### The problem
Pull every "field" line out of the data below.

### Excerpts from a dataset

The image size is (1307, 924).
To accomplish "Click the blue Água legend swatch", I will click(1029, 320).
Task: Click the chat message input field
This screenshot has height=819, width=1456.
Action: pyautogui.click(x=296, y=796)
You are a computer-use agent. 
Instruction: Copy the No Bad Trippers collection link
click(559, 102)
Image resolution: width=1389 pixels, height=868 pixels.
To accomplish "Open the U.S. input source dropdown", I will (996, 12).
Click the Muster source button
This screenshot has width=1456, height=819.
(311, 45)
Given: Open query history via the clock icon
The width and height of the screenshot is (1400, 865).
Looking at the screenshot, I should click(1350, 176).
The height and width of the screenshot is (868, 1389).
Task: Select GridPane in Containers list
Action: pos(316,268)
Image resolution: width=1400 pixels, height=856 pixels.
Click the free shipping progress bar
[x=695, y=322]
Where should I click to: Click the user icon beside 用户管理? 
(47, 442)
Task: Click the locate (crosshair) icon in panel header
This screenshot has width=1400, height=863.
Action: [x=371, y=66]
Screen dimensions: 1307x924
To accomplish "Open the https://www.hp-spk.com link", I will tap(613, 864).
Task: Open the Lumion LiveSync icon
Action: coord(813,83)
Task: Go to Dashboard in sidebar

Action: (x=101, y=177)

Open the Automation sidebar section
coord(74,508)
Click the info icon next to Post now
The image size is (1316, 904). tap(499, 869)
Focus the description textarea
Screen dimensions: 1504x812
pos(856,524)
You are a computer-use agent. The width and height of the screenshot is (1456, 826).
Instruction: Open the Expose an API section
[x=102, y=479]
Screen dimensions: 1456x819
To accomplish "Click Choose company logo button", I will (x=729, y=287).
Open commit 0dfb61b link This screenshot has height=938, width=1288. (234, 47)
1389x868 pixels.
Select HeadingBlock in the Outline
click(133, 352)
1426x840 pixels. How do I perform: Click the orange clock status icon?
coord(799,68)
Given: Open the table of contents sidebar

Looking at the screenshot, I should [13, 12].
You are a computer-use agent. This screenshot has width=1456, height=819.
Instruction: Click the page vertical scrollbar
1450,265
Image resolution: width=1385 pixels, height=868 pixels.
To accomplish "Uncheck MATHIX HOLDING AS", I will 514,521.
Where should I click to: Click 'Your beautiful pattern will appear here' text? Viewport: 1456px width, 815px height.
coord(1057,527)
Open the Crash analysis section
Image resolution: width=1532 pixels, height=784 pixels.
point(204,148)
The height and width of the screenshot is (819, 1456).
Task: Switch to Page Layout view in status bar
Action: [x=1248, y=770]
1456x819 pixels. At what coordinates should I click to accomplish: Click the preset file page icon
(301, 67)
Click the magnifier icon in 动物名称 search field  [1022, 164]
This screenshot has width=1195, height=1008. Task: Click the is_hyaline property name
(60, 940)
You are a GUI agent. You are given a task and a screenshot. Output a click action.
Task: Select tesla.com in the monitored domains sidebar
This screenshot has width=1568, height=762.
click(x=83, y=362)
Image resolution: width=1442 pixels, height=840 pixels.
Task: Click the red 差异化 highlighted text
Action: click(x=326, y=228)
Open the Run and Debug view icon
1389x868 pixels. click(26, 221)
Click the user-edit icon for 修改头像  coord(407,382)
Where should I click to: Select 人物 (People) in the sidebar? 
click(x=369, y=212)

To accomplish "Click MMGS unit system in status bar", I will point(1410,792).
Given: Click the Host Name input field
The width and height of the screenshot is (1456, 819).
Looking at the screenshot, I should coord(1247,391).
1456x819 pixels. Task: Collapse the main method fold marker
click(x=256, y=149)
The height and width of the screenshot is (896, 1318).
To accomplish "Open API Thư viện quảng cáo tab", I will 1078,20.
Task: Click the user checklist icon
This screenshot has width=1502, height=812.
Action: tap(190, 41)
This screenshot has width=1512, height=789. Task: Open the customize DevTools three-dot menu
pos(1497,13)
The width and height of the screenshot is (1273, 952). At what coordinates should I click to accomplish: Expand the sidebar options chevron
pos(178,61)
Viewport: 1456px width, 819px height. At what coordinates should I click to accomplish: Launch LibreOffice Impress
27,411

### Reply
Task: Click the chat message input field
Click the magnifier icon in 动物名称 search field  [1022, 164]
Given: Click the Host Name input field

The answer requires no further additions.